_Work required_.
Copy the rows below verbatim, from the line containing "Where should I click to: Uncheck" through the line containing "tap(1677, 1095)", including both of those lines.

_Available data_.
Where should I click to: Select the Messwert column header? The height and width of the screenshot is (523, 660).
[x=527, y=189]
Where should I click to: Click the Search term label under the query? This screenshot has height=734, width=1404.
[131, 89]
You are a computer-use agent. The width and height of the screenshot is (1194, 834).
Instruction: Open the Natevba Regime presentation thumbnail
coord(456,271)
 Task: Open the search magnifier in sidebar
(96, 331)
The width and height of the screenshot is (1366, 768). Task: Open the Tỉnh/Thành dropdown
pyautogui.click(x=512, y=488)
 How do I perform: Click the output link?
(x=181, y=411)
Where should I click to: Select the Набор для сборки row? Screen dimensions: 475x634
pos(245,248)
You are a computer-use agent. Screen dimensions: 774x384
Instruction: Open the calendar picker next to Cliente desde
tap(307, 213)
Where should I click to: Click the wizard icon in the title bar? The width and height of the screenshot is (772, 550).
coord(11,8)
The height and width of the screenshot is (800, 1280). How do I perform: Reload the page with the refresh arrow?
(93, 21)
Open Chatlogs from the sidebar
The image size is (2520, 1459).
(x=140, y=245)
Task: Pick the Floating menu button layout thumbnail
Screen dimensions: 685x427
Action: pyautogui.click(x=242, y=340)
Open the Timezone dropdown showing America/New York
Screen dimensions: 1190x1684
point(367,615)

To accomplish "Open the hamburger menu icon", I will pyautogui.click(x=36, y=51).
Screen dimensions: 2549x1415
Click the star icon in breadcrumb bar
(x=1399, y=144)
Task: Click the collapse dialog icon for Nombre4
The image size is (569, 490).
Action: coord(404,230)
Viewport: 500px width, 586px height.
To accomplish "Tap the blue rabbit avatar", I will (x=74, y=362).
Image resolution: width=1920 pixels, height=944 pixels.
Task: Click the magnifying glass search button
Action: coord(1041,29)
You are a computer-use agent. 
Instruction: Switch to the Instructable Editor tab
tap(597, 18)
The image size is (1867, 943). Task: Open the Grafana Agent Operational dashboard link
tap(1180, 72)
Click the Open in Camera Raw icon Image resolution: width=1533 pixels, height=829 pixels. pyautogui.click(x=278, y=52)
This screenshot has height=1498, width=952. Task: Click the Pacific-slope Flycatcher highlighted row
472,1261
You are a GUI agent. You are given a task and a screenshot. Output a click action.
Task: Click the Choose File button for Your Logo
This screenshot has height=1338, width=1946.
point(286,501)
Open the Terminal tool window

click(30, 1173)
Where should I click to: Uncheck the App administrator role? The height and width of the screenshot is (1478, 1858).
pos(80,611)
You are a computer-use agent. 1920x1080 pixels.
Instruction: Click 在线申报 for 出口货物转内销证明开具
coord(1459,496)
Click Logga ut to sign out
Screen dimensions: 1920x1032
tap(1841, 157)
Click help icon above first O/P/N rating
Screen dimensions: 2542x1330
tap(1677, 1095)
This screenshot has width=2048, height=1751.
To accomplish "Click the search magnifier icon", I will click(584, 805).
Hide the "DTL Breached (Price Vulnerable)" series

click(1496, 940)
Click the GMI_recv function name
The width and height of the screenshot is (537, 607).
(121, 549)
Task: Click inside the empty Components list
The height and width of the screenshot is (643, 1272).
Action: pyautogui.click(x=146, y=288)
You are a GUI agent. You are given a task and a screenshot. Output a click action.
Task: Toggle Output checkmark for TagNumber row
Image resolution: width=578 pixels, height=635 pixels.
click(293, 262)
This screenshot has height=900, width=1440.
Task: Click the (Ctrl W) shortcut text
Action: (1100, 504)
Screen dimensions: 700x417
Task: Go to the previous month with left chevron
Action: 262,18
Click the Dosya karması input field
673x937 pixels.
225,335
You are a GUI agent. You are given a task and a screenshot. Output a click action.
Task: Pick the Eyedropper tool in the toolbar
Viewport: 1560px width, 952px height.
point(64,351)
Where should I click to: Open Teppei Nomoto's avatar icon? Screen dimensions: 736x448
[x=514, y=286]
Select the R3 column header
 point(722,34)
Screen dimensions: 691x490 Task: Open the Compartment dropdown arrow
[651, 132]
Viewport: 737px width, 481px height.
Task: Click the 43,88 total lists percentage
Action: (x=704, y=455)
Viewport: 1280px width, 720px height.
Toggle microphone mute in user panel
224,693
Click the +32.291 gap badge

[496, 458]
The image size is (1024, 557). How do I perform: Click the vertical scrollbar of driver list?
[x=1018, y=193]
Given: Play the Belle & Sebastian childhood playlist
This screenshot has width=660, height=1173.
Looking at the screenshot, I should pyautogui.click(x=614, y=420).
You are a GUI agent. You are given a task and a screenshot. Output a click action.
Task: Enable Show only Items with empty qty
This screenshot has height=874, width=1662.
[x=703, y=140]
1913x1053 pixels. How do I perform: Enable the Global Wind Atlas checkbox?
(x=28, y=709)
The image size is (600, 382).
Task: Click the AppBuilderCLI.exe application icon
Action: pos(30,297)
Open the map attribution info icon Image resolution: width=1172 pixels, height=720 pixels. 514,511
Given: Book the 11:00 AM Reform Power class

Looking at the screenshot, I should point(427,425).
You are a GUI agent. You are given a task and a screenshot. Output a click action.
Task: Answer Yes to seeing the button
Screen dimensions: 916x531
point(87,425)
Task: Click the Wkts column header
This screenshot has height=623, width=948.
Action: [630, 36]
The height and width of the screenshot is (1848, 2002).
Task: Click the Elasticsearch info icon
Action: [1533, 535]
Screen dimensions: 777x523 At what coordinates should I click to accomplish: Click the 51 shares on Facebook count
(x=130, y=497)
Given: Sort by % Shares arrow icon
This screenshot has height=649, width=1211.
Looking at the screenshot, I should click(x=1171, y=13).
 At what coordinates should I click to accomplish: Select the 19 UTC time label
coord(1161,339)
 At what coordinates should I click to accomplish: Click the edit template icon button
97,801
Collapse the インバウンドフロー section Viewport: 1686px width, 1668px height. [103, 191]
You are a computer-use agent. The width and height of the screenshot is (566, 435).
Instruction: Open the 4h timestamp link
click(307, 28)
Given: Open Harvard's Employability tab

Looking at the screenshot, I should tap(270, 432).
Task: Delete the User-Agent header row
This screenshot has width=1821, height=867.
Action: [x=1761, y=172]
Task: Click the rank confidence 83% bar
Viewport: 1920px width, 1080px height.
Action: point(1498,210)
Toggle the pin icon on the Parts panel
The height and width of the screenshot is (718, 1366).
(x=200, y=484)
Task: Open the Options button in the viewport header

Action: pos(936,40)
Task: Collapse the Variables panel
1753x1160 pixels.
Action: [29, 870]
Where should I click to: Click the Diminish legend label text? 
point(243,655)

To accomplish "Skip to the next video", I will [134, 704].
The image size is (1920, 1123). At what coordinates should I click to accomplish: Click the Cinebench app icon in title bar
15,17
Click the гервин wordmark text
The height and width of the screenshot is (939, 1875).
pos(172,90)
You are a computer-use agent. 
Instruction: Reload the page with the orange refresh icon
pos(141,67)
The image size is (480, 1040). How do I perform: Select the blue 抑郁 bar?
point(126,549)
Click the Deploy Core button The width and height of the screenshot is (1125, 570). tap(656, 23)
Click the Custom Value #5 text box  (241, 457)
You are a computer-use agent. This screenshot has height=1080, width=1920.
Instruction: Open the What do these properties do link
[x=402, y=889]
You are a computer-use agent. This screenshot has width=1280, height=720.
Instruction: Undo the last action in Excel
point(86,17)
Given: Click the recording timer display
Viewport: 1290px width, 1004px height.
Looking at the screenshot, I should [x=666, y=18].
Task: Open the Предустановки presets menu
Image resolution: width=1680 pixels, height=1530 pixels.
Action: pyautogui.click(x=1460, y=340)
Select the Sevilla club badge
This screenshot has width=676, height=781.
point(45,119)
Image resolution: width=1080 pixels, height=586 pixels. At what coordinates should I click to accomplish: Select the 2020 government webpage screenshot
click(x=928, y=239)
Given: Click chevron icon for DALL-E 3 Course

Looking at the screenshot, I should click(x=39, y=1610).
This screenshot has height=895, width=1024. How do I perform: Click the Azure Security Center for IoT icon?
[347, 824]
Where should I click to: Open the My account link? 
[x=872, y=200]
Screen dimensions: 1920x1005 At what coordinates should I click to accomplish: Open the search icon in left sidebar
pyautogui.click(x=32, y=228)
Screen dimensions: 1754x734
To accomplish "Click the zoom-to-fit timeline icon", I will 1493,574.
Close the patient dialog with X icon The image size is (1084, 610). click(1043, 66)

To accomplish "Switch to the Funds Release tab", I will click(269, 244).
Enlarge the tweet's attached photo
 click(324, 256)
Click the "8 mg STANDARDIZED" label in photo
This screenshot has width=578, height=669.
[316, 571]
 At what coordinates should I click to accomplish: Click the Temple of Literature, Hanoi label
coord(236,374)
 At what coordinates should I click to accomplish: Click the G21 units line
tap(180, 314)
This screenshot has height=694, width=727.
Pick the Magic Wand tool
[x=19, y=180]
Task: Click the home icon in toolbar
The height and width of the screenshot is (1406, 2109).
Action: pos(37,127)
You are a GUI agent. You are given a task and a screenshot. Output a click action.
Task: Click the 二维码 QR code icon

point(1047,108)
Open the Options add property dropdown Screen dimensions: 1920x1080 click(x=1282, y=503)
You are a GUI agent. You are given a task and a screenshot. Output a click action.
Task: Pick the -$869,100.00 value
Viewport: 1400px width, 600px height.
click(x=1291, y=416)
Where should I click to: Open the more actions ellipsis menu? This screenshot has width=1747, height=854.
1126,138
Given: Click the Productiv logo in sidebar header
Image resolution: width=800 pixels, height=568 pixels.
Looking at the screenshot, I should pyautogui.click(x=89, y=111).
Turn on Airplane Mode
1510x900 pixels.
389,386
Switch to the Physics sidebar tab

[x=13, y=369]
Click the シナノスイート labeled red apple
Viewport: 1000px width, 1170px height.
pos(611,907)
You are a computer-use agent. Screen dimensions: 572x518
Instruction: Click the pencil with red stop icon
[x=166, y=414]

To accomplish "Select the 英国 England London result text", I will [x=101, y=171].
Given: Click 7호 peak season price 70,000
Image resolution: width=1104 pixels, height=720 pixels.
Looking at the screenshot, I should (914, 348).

_Exercise solution_.
Where should I click to: Uncheck the App administrator role? The height and width of the screenshot is (1478, 1858).
pos(80,611)
You are a computer-use agent. 1920x1080 pixels.
Instruction: Click 在线申报 for 出口货物转内销证明开具
coord(1459,496)
Click Logga ut to sign out
Screen dimensions: 1920x1032
tap(1841, 157)
Click help icon above first O/P/N rating
Screen dimensions: 2542x1330
tap(1677, 1095)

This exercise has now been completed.